- [What you should do]: Update the material from the line with "Image resolution: width=1500" to the line with "legend-label: HRRR is" so that "Find" becomes "Determine", with everything else unchanged. Reproduce only those lines, omitting the pictures.

- [Listed records]:
◆ ◆ ◆ ◆
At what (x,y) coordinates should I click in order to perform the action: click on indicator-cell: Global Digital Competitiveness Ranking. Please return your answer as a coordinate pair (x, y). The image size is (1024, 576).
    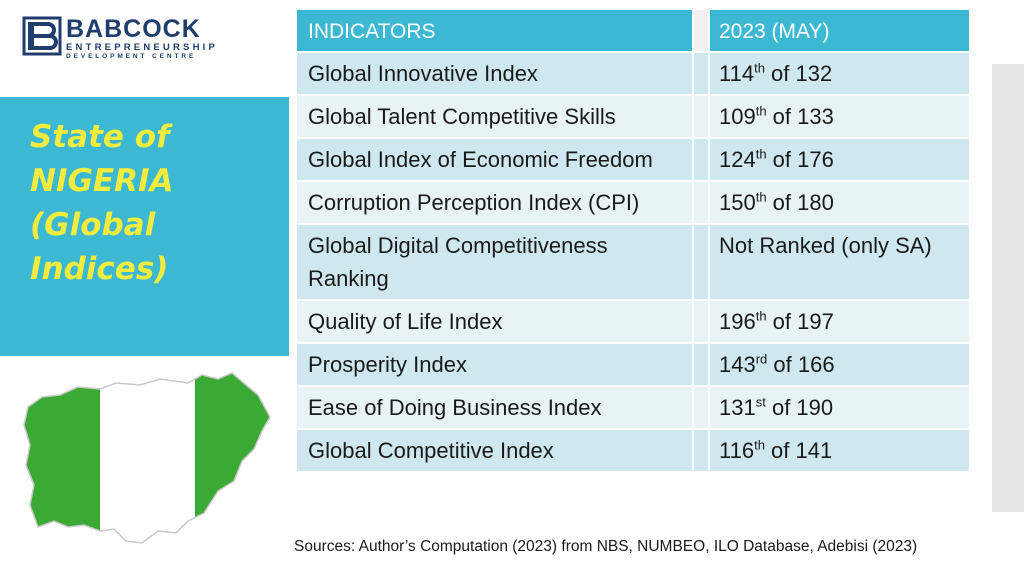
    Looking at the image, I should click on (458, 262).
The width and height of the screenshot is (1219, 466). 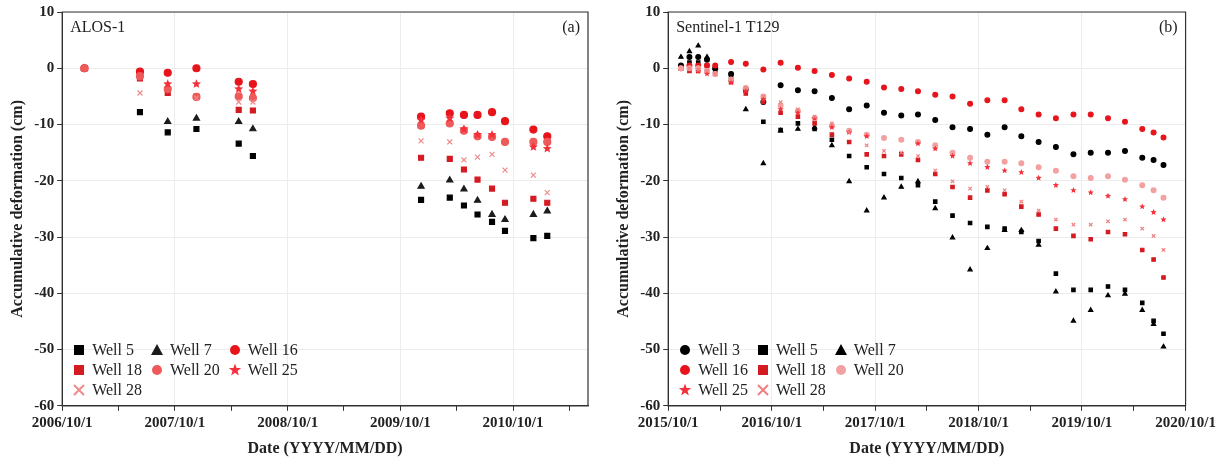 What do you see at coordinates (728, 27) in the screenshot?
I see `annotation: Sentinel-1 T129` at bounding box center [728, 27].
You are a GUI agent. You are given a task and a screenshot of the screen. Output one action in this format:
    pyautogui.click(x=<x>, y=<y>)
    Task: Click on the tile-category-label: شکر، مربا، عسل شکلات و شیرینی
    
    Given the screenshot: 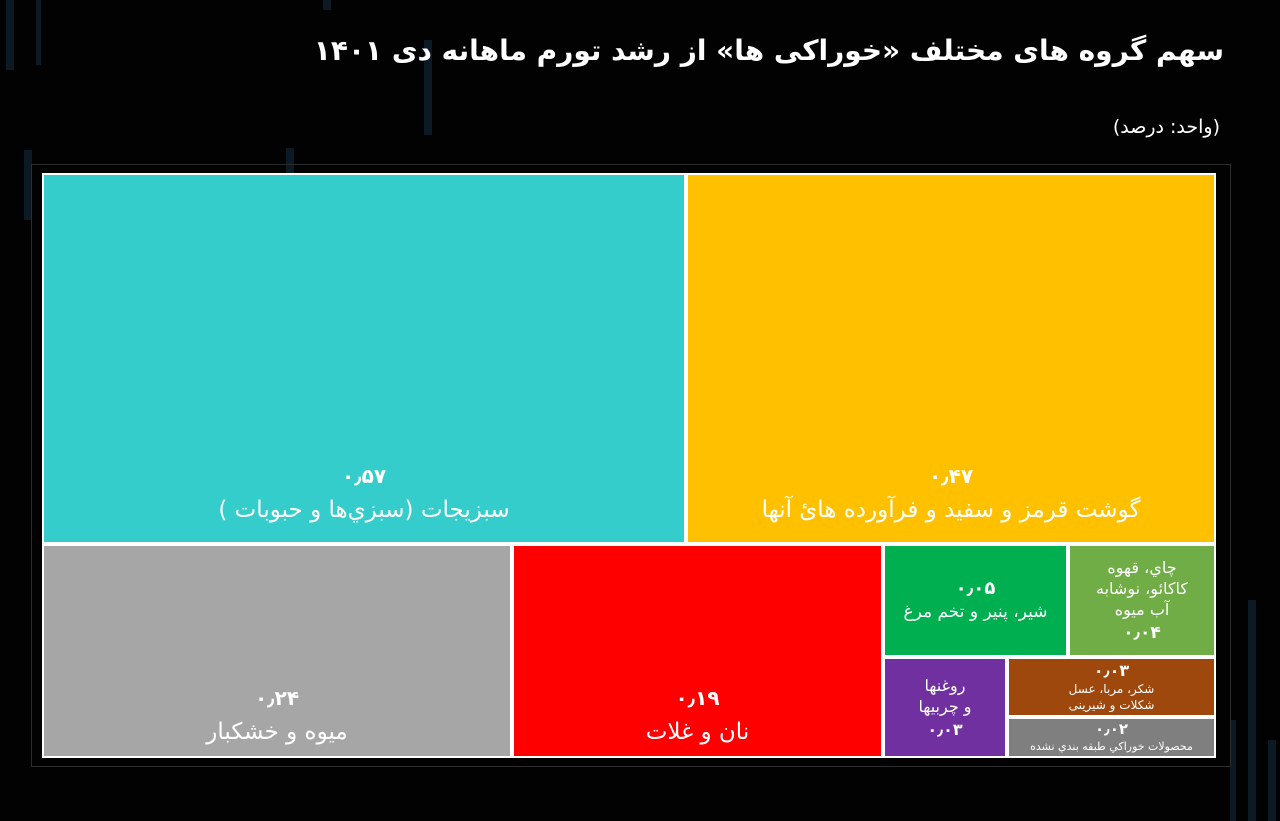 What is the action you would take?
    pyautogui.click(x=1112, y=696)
◆ ◆ ◆ ◆
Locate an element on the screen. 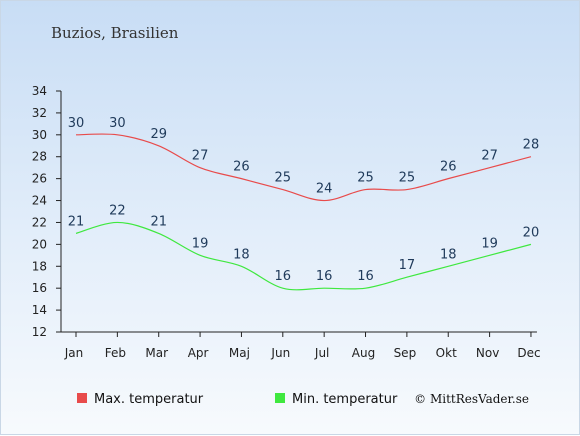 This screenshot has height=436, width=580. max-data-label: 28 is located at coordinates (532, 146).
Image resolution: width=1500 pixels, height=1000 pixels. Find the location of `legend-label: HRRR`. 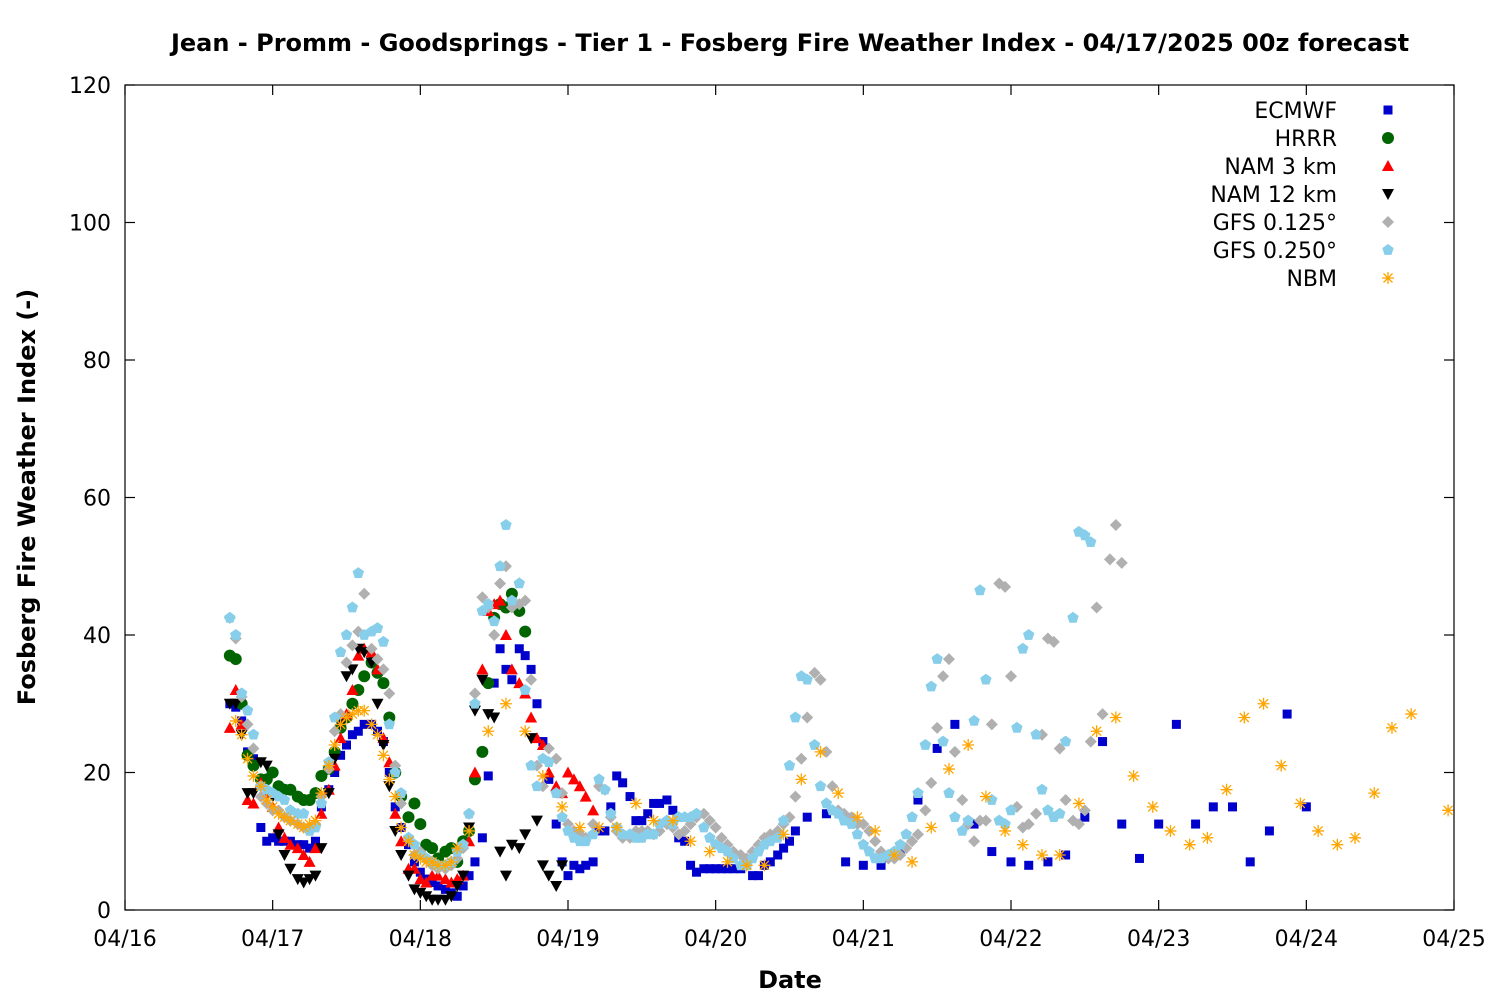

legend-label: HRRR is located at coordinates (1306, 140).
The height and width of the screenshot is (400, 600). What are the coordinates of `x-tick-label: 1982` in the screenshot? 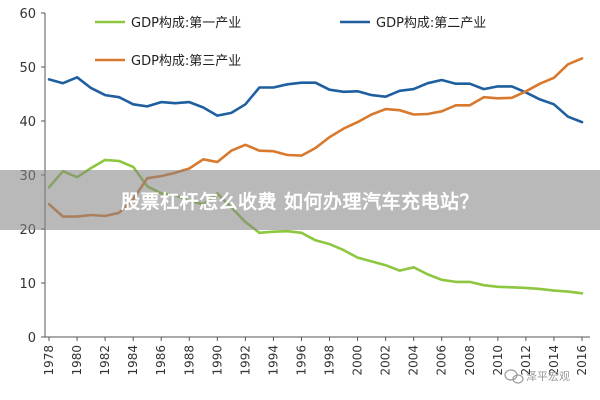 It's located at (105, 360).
◆ ◆ ◆ ◆
- [Task solution]:
Image resolution: width=1500 pixels, height=1000 pixels. Determine the location of `legend-label: HRRR`. 

legend-label: HRRR is located at coordinates (1306, 140).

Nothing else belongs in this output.